Vorschau männliche B-Jugend Viertelfinale Deutsche Meisterschaft
THW Kiel - VfL Gummersbach (Sonntag, 15 Uhr)
Hinspiel: 33:33.
Es fehlt: Keiner.
Für die U17 des VfL Gummersbach galt es zunächst das Gefühlschaos des vergangenen Wochenendes aufzuarbeiten. Nach der überraschend starken ersten Halbzeit, die mit einer Sechs-Tore-Führung belohnt wurde, brach das Team um Trainer Maciej Dmytruszinski im zweiten Durchgang ein und verspielte binnen zehn Minuten alles, was sie sich zuvor erarbeitet hatte. Der Übungsleiter hat die Erkenntnisse in die Vorbereitung auf die zweite Partie einfließen lassen: „Wir bereiten uns gezielt vor und schauen, es besser im Vergleich zum Hinspiel zu machen. Wir haben das Spiel analysiert und wissen, woran wir arbeiten müssen, damit insbesondere die zweite Halbzeit besser läuft als im Hinspiel.“
Um beste Chancen für eine weitere Überraschung zu haben, erhalten die Gummersbacher ähnliche Bedingungen wie die Profis. „Wir reisen einen Tag früher an und übernachten vor Ort. Am Sonntag werden wir alles reinwerfen, um das Halbfinale zu erreichen“, berichtet Dmytruszynski. Weiterhin bleibt die große Frage nach dem Kader der Kieler. Da die U19 der Fördestädter ihr Halbfinale bereits am Freitag in Berlin bestreitet, wären mit Julius Eisend und Kjell Duhr zwei Verstärkungen verfügbar. Die beiden Talente hatten den Großteil der Saison in der A-Jugend verbracht und dort wichtige Rollen eingenommen, wären aber auch für die B-Jugend spielberechtigt.

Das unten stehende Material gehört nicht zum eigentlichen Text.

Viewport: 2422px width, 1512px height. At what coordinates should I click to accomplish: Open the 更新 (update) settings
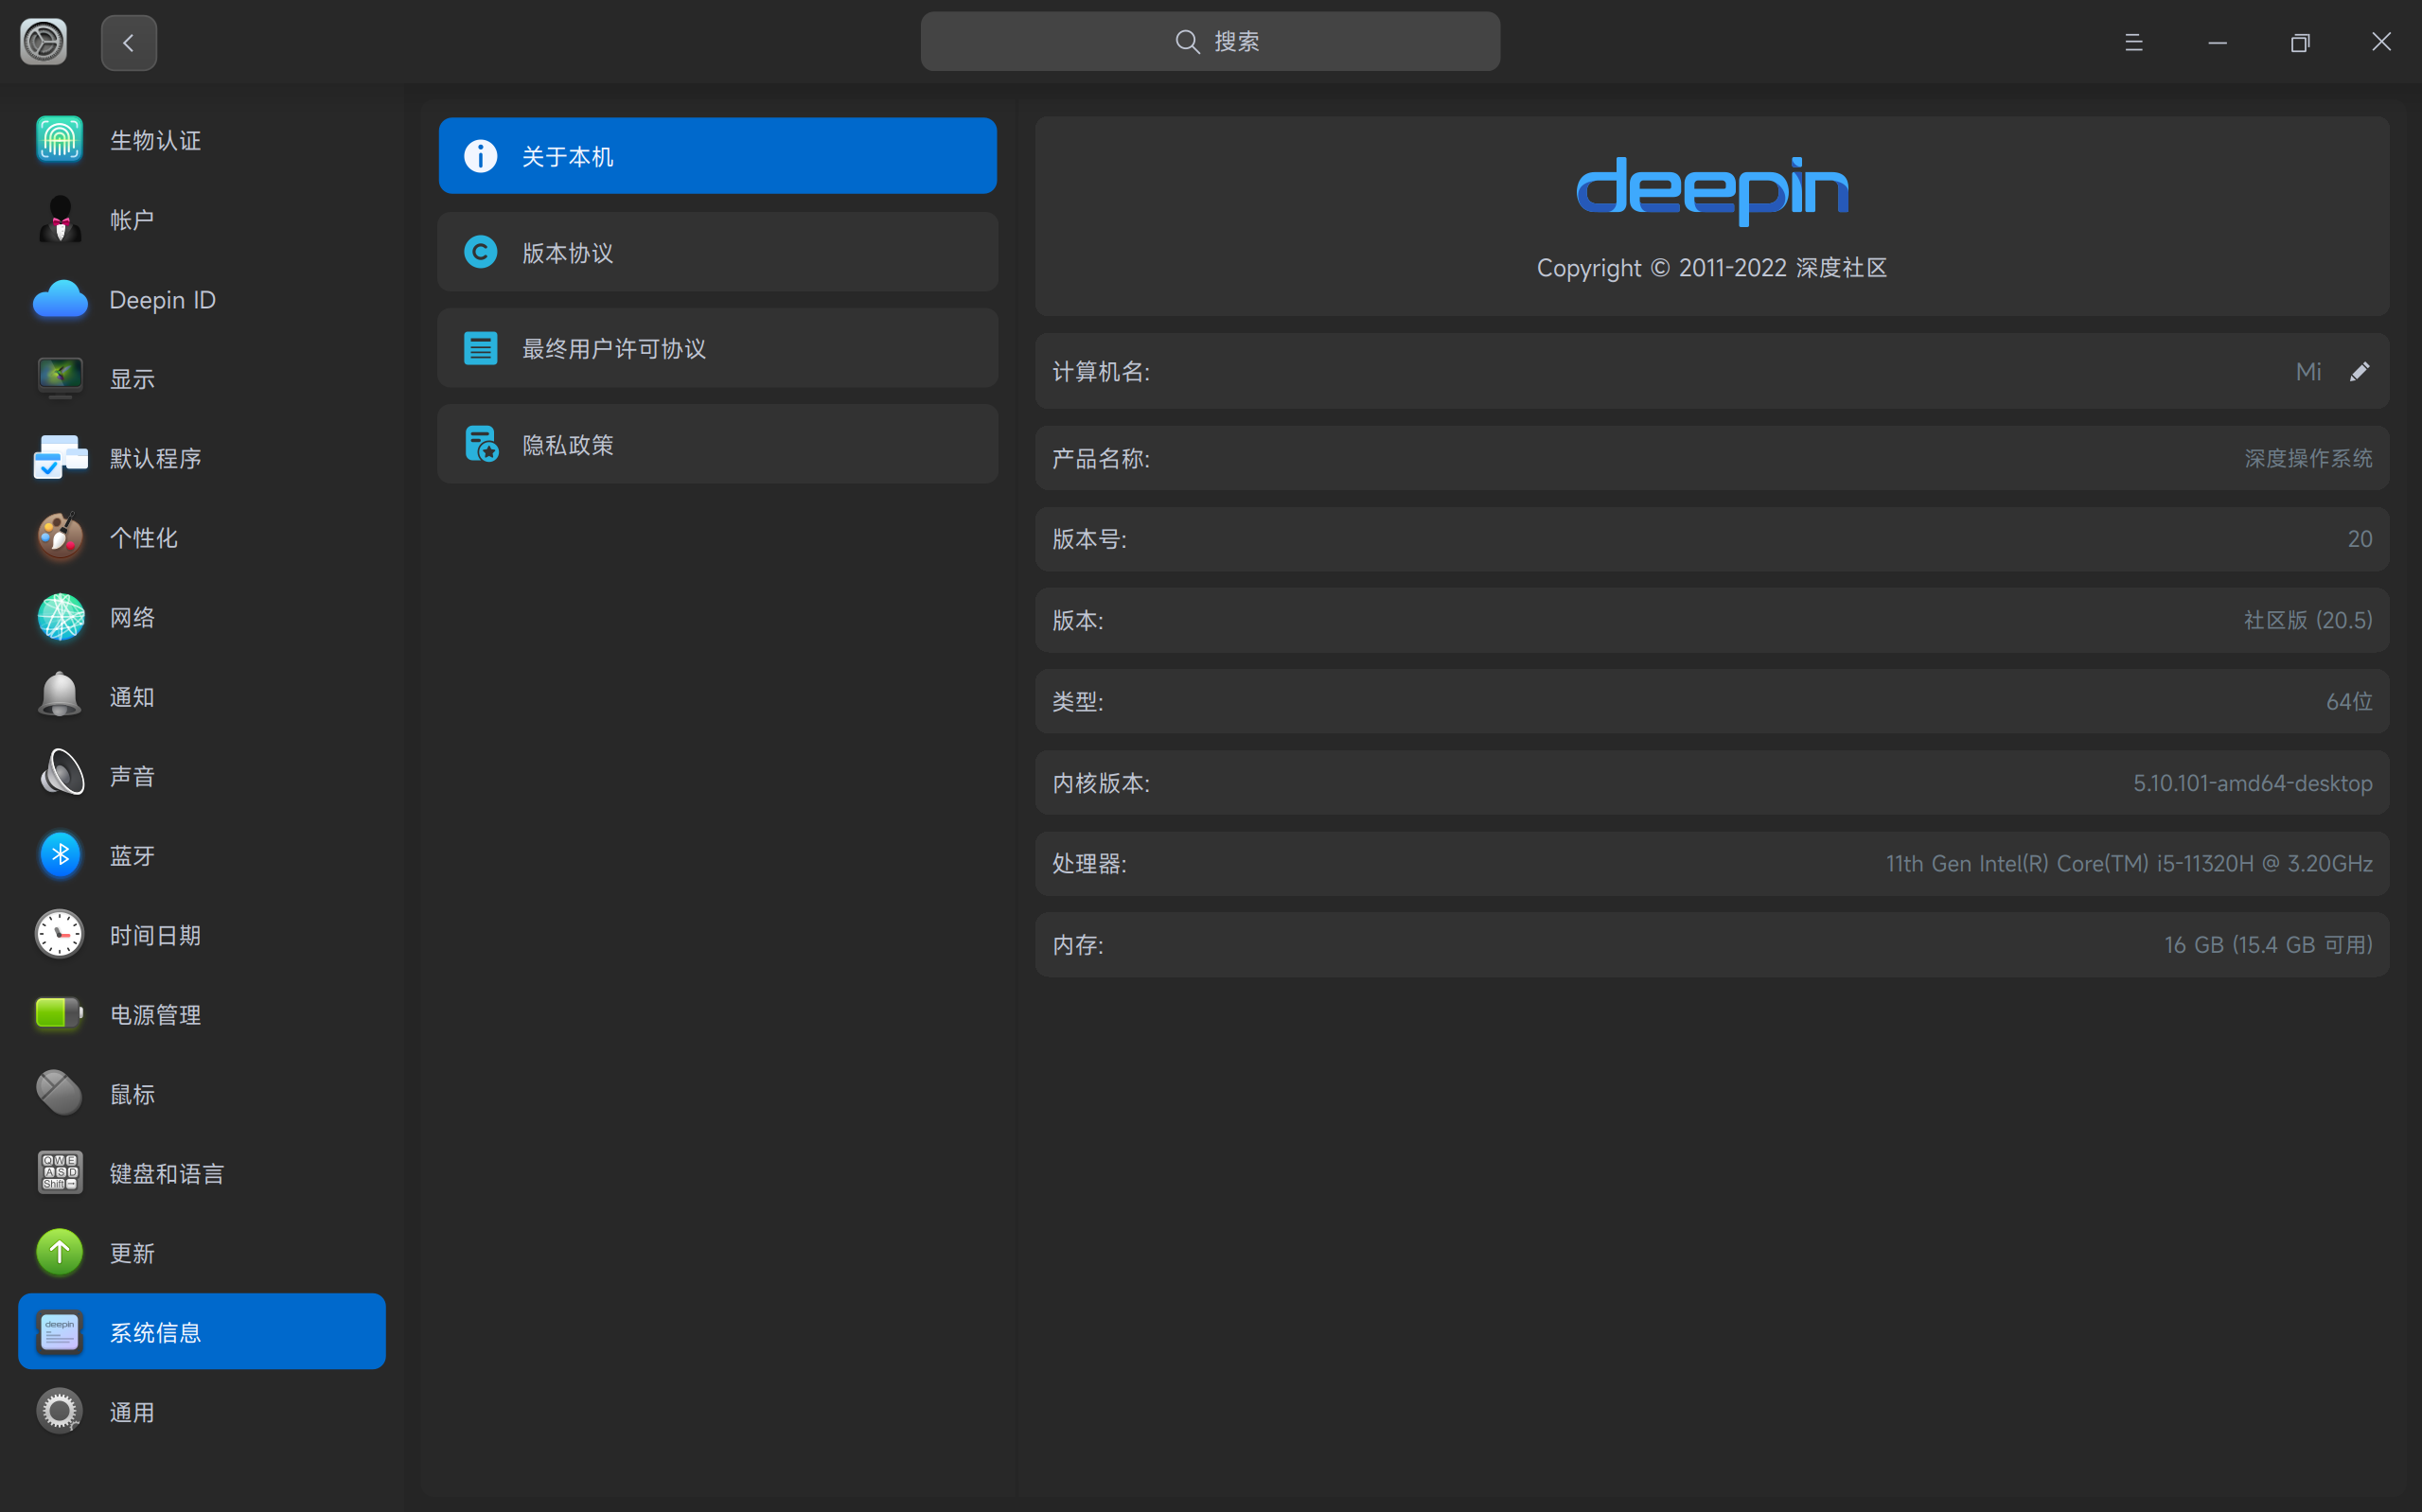click(x=131, y=1252)
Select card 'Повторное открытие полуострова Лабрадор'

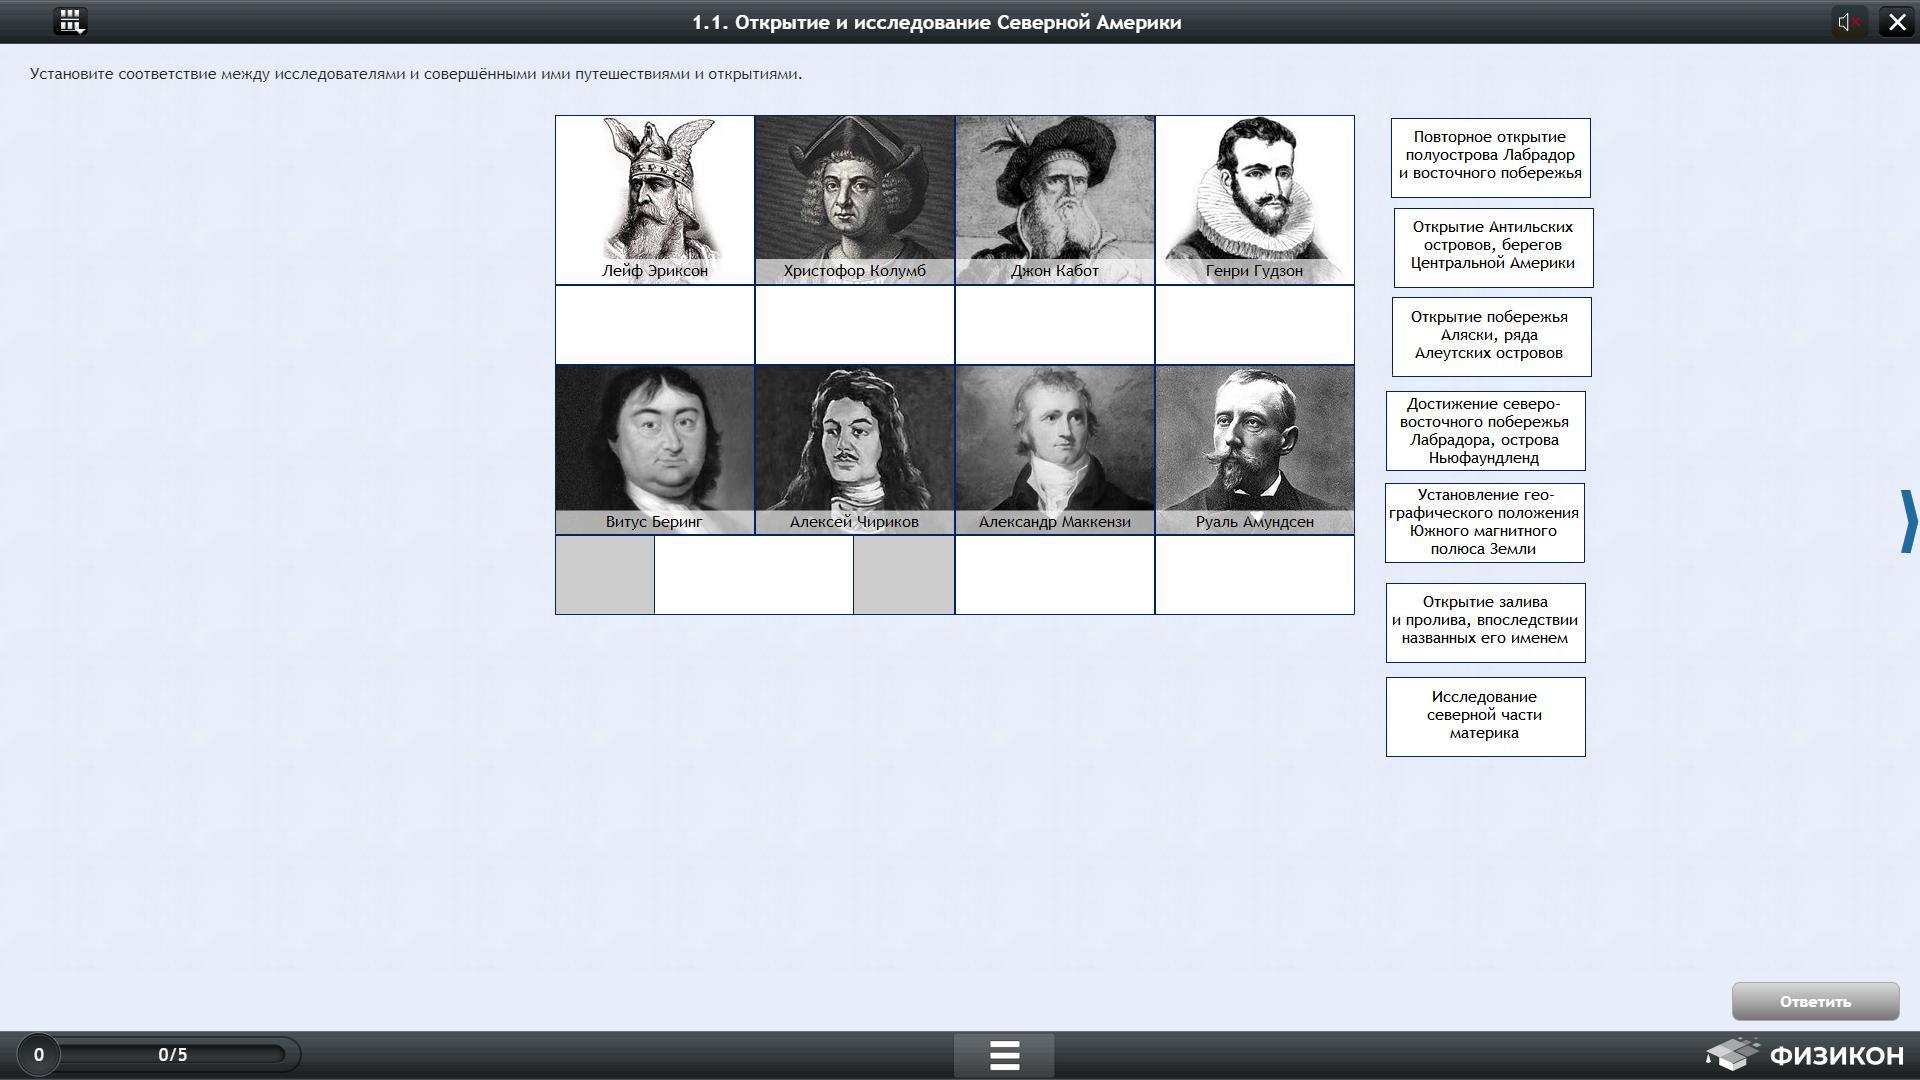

Beim VfL gab es im Laufe der Woche ein paar kleinere Erkrankungen, aber Dmytruszynski ist optimistisch, mit dem kompletten Kader anzutreten. „Ich denke, die Jungs haben gesehen, dass auch eine Mannschaft wie Kiel – auch wenn sie Favorit sind – schlagbar ist. Deshalb fahren wir mit einer positiven Einstellung nach Kiel und schauen, wie es am Sonntag läuft“, so der Trainer.